Publications/Koli_2017/Koli_2017_Stanger.tex at 49dcd901e8196fd14c28e2c3a19d3414423a95ec

nigel.stanger / Publications
Find file
Newer
Older
Publications / Koli_2017 / Koli_2017_Stanger.tex
Nigel Stanger on 24 Jul 2017 23 KB • Added first draft of literature review.
Raw Blame History
\documentclass[sigconf, authordraft]{acmart}

\usepackage{tcolorbox}
\usepackage{listings}
\usepackage{tikz}

\usetikzlibrary{calc}
\usetikzlibrary{graphs}
\usetikzlibrary{shapes}
\usetikzlibrary{positioning}
\usetikzlibrary{arrows.meta}

\lstloadlanguages{PHP}
\lstset{language=PHP,basicstyle=\footnotesize\ttfamily}


% \title{(Mis)using unit testing to semi-automatically grade SQL schemas}
\title{Semi-automated grading of SQL schemas \\ by (mis)use of database unit testing}
\author{Nigel Stanger}
\orcid{orcid.org/0000-0003-3450-7443}
\affiliation{
    \institution{University of Otago}
    \department{Department of Information Science}
    \city{Dunedin}
    \country{New Zealand}
}
\email{nigel.stanger@otago.ac.nz}

\begin{document}

\begin{abstract}
    abstract
\end{abstract}

\maketitle


\section{Introduction}

Any introductory database course needs to cover several core concepts, including what is a database, what is a logical data model, and how to create and interact with a database. Typically such courses will focus on the Relational Model and its embodiment in SQL database management systems (DBMSs). This is partly because the Relational Model provides a sound theoretical framework for discussing key database concepts [cite], and partly because SQL DBMSs are still widely used. The shadow of SQL is so strong that even non-relational systems have adopted some form of SQL-like language in order to leverage existing knowledge (e.g., OQL \cite{Cattell.R-2000a-ODMG3}, HiveQL \cite{Apache-2017a-Hive}, and CQL \cite{Apache-2017a-CQL}).
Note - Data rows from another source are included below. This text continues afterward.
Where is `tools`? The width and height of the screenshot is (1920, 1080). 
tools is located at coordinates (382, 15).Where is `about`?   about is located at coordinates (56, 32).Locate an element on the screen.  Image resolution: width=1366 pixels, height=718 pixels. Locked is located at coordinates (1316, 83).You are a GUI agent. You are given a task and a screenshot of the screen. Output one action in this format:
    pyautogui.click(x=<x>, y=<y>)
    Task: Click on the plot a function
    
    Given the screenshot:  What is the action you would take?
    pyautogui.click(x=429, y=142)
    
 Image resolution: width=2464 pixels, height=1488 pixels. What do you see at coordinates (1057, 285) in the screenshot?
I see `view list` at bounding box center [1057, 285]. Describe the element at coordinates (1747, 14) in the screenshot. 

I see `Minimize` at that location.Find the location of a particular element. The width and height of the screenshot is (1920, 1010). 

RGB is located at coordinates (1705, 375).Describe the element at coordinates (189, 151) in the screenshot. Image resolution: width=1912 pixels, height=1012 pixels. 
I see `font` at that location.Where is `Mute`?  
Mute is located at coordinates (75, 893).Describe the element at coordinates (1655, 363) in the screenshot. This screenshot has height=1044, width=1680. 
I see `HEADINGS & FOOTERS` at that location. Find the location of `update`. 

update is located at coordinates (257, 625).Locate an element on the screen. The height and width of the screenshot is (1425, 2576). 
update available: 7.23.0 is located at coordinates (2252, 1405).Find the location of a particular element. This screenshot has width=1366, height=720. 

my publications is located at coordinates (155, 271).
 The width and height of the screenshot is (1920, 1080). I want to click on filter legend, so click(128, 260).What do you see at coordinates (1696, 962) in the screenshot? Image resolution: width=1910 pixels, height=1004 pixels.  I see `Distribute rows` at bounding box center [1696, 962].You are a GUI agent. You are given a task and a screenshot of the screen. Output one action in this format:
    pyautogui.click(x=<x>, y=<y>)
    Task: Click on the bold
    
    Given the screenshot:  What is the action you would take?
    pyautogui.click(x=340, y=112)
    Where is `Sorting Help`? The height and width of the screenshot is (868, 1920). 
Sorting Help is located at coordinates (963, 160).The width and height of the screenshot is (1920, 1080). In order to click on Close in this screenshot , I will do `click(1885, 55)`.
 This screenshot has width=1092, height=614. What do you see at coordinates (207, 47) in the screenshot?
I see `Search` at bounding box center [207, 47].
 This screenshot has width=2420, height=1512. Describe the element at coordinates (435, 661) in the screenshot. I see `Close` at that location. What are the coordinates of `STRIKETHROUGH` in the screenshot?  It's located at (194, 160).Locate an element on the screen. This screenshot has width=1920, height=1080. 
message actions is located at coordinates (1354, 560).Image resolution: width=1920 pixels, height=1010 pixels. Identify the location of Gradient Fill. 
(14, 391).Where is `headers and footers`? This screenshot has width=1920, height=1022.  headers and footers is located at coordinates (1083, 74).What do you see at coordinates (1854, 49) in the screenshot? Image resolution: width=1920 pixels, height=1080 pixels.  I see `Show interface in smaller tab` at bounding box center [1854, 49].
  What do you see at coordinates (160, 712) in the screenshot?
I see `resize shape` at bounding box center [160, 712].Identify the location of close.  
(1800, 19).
Courses that teach SQL usually include one or more assessments that test students' SQL skills. These test students' ability to 
create a database using SQL data definition (DDL) statements, and to interact with the database using SQL data manipulation (DML) statements. Manually grading such code can be a slow, tedious, and potentially error-prone process. Automating the grading process enables faster turnaround times and greater consistency [cite]. If the grading can be done in real time, the grading tool could become part of a larger, interactive SQL learning environment (e.g.,  \cite{Kenny.C-2005a-Automated,Kleiner.C-2013a-Automated,Mitrovic.A-1998a-Learning,Russell.G-2004a-Improving,Sadiq.S-2004a-SQLator}).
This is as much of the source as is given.